In the swirl of constitutional nerdiness that followed, it emerged that the last employee of the House of Commons had thrown cold water on this idea back in October.
"That rule is not designed to obstruct the will of the House", said the employee, Sir David Natzler. In other words, Mr. Bercow – a coherent supporter of the rights of backbenchers – would hardly hinder a third vote if legislators really wanted the chance to vote on it.
"It would be ridiculous for him to apply a rule, a literal construction of a rule, if he frustrated what the House wants," said Jack Simson Caird, a former House of Commons scholar, senior researcher at the Bingham Center for the state of law.
The question was the subject Thursday morning many debates concluded that Mr.

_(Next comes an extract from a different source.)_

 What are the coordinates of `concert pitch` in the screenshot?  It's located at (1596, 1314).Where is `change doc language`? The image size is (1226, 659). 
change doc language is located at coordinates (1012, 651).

Bercow – who had opposed Brexit in the referendum, and demonstrated his willingness to frustrate Mrs. May's agenda – is unlikely to launch this particular grenade
That said, we are in strange constitutional periods, with the Parliament looking for a way to play a role while the countdown to the Brexit reaches the last stage. "It's totally unprecedented," Caird said. "The system cannot really cope with what is required."
The pound oscillates on the Brexit uncertainty
Wednesday's vote to reject a Brexit no-deal pushed the pound to its highest level since June 2018. The value of the pound is expected to decrease if the Gran Brittany leaves without an agreement, and the vote reflects concerns on the part of legislators and their desire to try to prevent it.
However, the continued uncertainty could lead to greater volatility in the British currency, as members of Parliament have canceled the Brexit delay. The pound equalized its earnings after Wednesday night's vote and was around $ 1.32 Thursday morning.
"Overall, this week's Brexit developments have argued that the direction of the journey is towards a late and potentially weaker Brexit that has sustained a stronger pound," Mitsubishi UFG Bank analysts wrote this morning a note. But they warned: "Even political developments are becoming increasingly uncertain."